METEO 815
Applied Atmospheric Data Analysis

Obtain Model and Predict

Prioritize...

After reading this section you should be able to obtain the best model and use it. 

Read...

Now we know which model is best (linear, regression forest, or random forest). But how do we actually obtain the model parameters and use it? 

Obtain Model

At this point, we have determined which type of model best represents the response variable but we have yet to actually obtain the model in a usable way. Let's extract out the best model for each response variable. Start by determining the best model names.

# obtain the best model for each predicted variable
NamesBestModels <- sapply(bestScores(allResults),
                          function(x) x['nmse','system'])

Next, classify the model type.

modelTypes <- c(cvRF='randomForest',cvRT='rpartXse',cvLM='lm')

Now create a function to apply each model type.

modelFuncs <- modelTypes[sapply(strsplit(NamesBestModels,split="\\."),
                         function(x) x[1])]
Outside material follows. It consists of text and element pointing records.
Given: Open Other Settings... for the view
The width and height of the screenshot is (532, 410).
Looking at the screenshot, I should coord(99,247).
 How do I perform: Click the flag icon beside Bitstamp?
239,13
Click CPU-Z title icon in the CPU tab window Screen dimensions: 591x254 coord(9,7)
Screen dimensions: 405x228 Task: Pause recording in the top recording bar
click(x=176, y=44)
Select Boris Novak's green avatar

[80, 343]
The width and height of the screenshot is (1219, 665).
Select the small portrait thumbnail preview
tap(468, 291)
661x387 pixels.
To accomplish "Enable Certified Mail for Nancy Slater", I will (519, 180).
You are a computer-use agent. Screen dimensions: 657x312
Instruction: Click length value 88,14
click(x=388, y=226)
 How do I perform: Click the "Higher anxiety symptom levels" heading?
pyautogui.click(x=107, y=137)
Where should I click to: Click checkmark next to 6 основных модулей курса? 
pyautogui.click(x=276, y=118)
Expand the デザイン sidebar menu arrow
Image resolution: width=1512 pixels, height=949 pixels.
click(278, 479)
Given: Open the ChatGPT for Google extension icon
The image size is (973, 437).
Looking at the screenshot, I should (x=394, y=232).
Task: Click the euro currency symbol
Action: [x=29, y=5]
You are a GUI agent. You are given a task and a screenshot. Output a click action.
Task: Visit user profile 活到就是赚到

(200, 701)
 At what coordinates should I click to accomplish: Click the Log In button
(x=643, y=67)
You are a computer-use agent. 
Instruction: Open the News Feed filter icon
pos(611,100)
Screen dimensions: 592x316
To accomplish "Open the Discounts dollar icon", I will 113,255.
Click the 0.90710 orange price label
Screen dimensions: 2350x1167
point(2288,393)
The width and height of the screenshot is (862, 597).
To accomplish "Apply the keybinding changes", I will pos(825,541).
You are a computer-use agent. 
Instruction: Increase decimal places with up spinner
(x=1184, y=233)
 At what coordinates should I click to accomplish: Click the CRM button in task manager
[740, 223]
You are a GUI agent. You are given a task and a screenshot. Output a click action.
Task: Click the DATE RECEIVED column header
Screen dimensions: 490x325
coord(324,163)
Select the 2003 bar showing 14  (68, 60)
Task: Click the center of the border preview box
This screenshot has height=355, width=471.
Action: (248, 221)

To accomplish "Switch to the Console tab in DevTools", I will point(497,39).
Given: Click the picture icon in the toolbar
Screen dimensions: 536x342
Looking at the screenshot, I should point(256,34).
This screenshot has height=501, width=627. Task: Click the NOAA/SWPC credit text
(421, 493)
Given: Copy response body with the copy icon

Then obtain the parameters for each model.

modelParSet <- lapply(NamesBestModels,
                   function(x) getVariant(x,allResults)@pars)

Now we can loop through each response variable and save the best model.

Show me the code...

Your script should look something like this:

bestModels <- list()
for(i in 1:length(NamesBestModels)){
  form <-as.formula(paste(names(clean.stateData)[4+i],'~.'))
  bestModels[[i]]<- do.call(modelFuncs[i],
                            c(list(form,lapply(clean.stateData[,c(4,4+i,10:12)],as.numeric)),modelParSet[[i]])) 
}

The code above begins by creating a formula for the model (response variable~factor variable). It then calls the 'modelFuncs' function, which is our learners (lm, randomForest, rpartXse), and supplies the arguments and the parameters. You are left with a list of five models. For each response variable, the list contains the formula of the best model.

Predict

Now that we have the formulas, let's try predicting values that were not used in the training set. Here is a set of corn and storm data from 2010-2015. We can use this data to test how well the model actually does at predicting values not used in the training dataset. Remember, the reason I didn't use this dataset for testing before was due to the limited sample size but we can use it as a secondary check.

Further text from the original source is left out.